Bahamas + 2 more

Caribbean: Hurricane Wilma Emergency Appeal No. 05EA024

Attachments

The Federation's mission is to improve the lives of vulnerable people by mobilizing the power of humanity. It is theworld's largest humanitarian organization and its millions of volunteers are active in over 181 countries.

In Brief

THIS EMERGENCY APPEAL SEEKS CHF 1,918,000 (USD 1,498,000 OR EUR 1,237,000) IN CASH, KIND, OR SERVICES TO ASSIST 14,000 FAMILIES (70,000 BENEFICIARIES) FOR 6 MONTHS

CHF 220,000 (USD 170,276 or EUR 142,497) has been allocated from the Federation's Disaster Relief Emergency Fund (DREF) to begin relief operations in response to the hurricane. Unearmarked funds to reimburse the DREF are encouraged.

The situation

Hurricane Wilma, the 12th hurricane and 21st named storm of the Atlantic hurricane season, battered Mexico's Yucatan Peninsula , Cuba, the state of Florida in the United States, and the Bahamas between 20 and 24 October, causing widespread destruction. Wilma first formed as a tropical depression on 15 October in the southeast of Jamaica. The storm brought heavy rains and flooding to the Cayman Islands, Haiti, Honduras and Jamaica as it moved towards Mexico. The category four storm first came ashore on the Yucatan Peninsula on Friday, 21 October, bringing winds of up to 225 km/h (140 mph). The slow moving storm remained over the area for two days, killing at least six people. The somewhat weakened storm then moved back out into the Gulf of Mexico, heading towards Florida. The storm regained strength over the warm waters of the Caribbean, lashing Cuba with its outer rain bands, before slamming into Florida as a category three storm. By Monday afternoon, the hurricane had moved out into the Atlantic Ocean, causing heavy rains and flooding in the Bahamas. The hurricane is now heading north through the Atlantic Ocean and is not expected to make landfall again. In total, at least 25 people were killed during Wilma's march across the Caribbean: 11 in Haiti, 1 in Jamaica, 6 in Mexico, 6 in Florida and 1 in the Bahamas.

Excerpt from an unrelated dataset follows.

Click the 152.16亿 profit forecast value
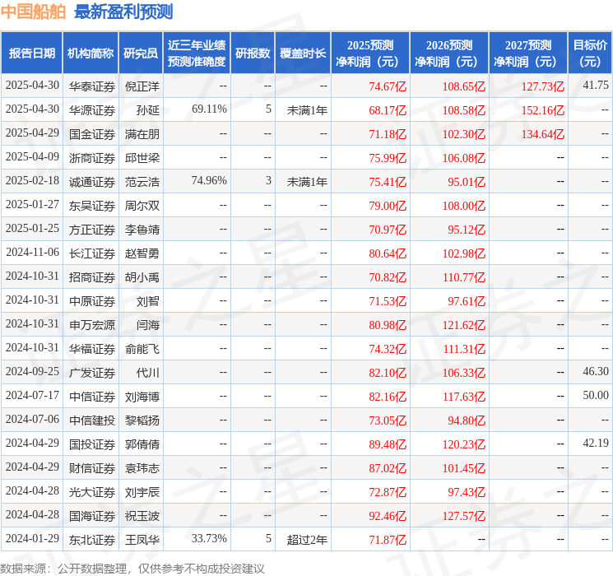 [x=542, y=109]
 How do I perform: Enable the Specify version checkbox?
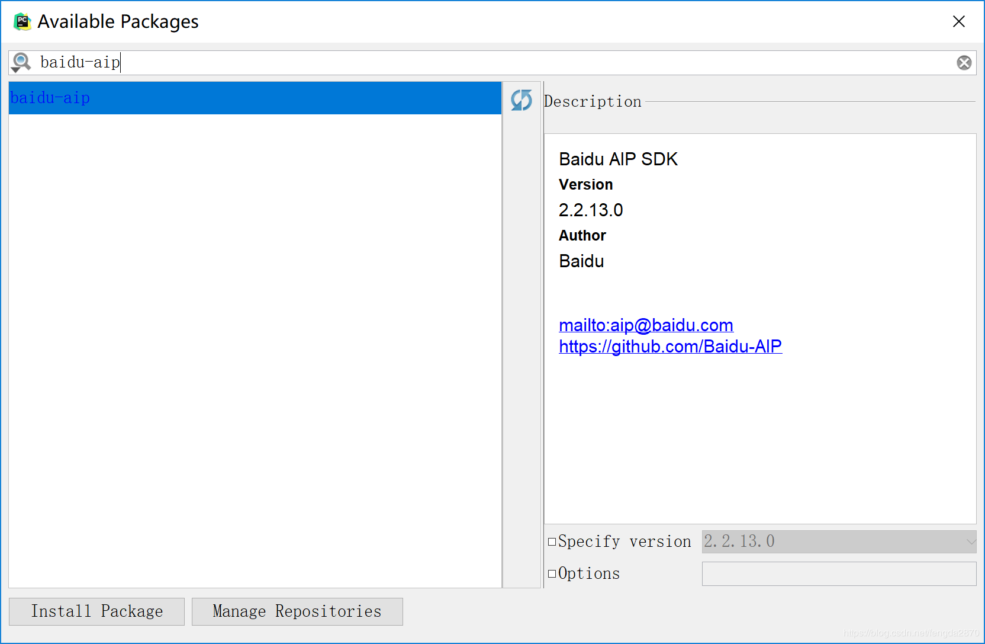[552, 542]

Hurricane Wilma has virtually decimated the Mexican resort town of Cancun and the island of Cozumel, destroying hotels and homes and littering the streets with debris. It is estimated that approximately 60 percent of the 80,000 residents of Cozumel have been affected. Cancun's airport was shut down on Friday and tens of thousands of tourists not able to leave were evacuated from hotels along the coast to shelters. Shelter conditions are reported to be deteriorating as there is no electricity and little food and water. Prior to the hurricane, Mexican officials had declared a state of emergency in 18 municipalities in the state of Yucatan and 5 municipalities in the state of Quintana Roo. With this measure, the Revolving Natural Disasters Fund (FONDEN) was activated for the immediate relief of the affected population in both states. Emergency teams are just now beginning to reach the affected areas, but access is difficult due to flooding and debris in the roads. The security situation in the area is also unstable as there have been reports of looting and rioting. Mexican security forces are in the area to restore order.

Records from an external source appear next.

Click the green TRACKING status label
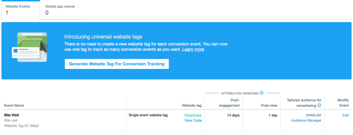This screenshot has height=135, width=353. tap(193, 115)
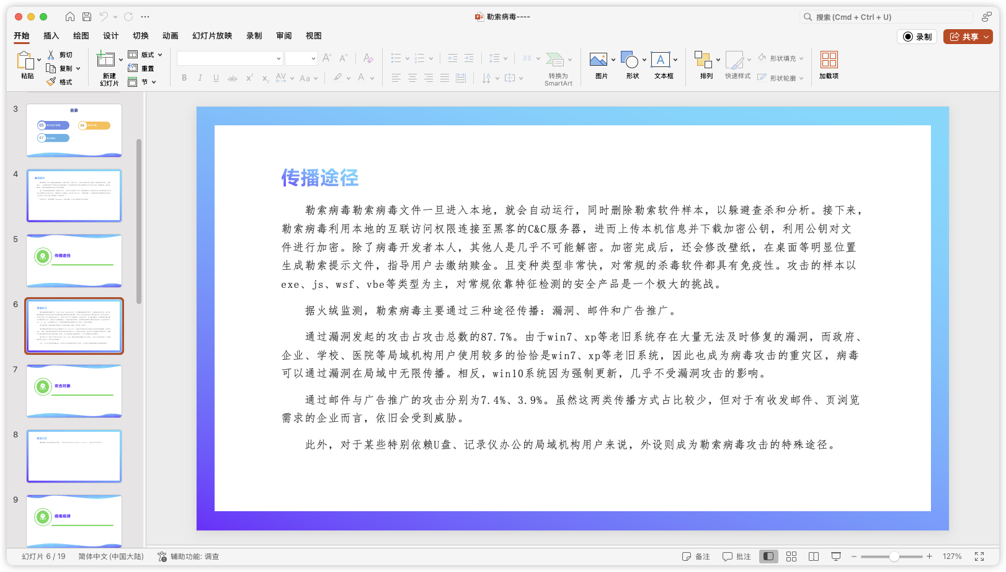This screenshot has height=572, width=1006.
Task: Click the Record (录制) button at top right
Action: (918, 37)
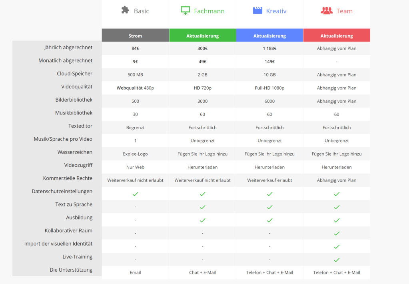Click the red people icon for Team
This screenshot has width=409, height=284.
(x=327, y=11)
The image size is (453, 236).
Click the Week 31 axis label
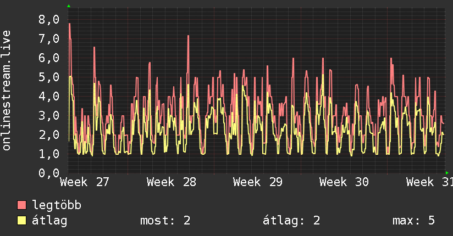pos(429,182)
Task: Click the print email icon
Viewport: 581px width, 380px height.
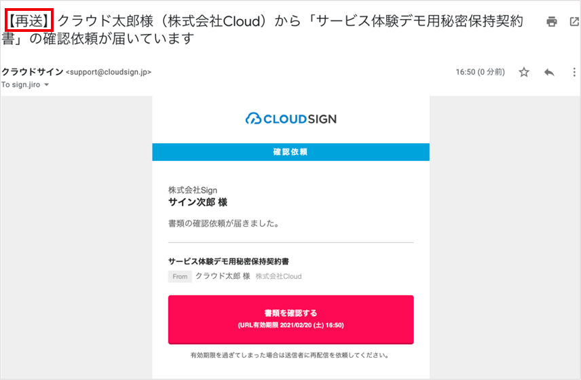Action: tap(551, 22)
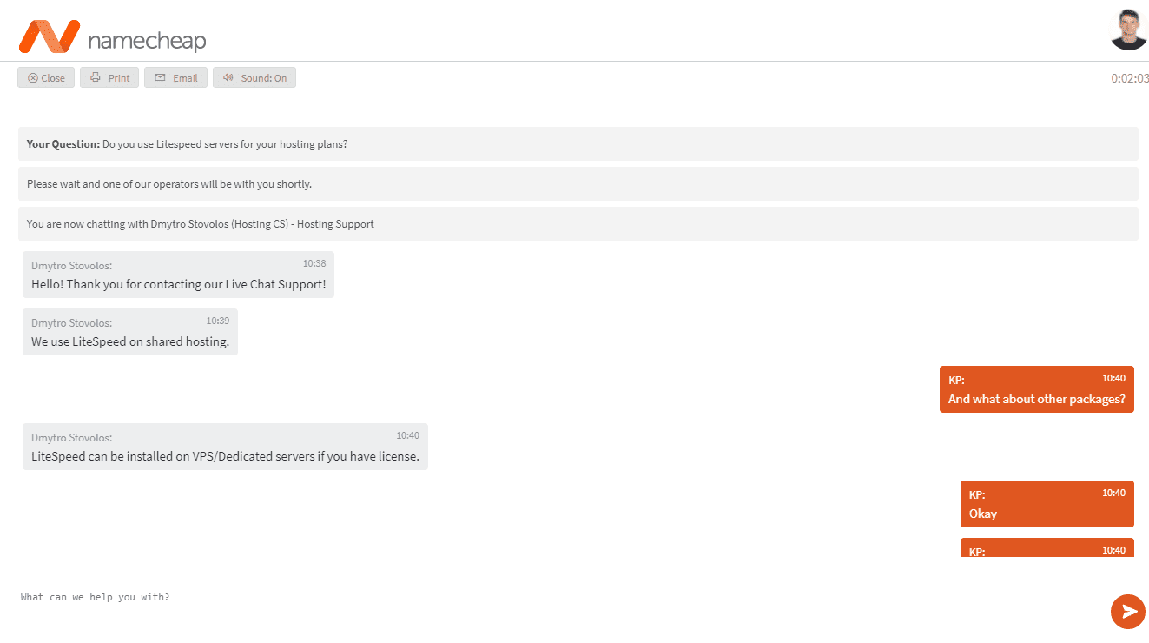Close the live chat session
The width and height of the screenshot is (1149, 643).
click(x=46, y=78)
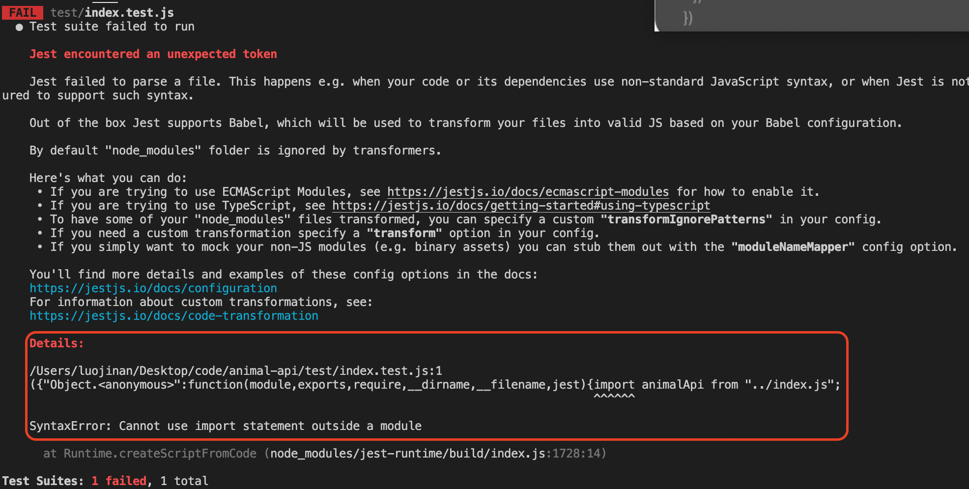Viewport: 969px width, 489px height.
Task: Click the red FAIL badge
Action: click(x=23, y=12)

Although Cuba was spared a direct hit as the storm stayed north of the country on its way towards Florida, Wilma lashed the capital city of Havana on Sunday with 138 km/h (86 mph) winds, bringing heavy rains and flooding. Flood waters of up to six feet were reported in some parts of the city. Authorities had previously cut off electricity in the city to prevent ele ctrical accidents, leaving the city's 2 million residents without power. Storm surges forced the evacuation of the town of Santa Fe, south of Havana. Almost 800,000 people were evacuated from high risk areas and the provinces of Pinar del Rio, Habana, Guantanamo, Santiago, Granma and Holguin, as well as the city of Havana, are on alert. Although most of the people evacuated are staying with family members, 71,000 people are in 1,325 emergency shelters that have been opened in the country. According to preliminary damage reports, approximately 5,000 homes have been damaged, primarily as a result of sea surges and flooding. The government has also opened 755 food distribution centres to serve the affected population. The most affected provinces are Granma, Santiago, Guantanamo, Camaguey, Cienfuegos, Pinar del Rio and Sancti Spiritus, primarily in coastal communities. No deaths have been reported as a result of Hurricane Wilma in Cuba.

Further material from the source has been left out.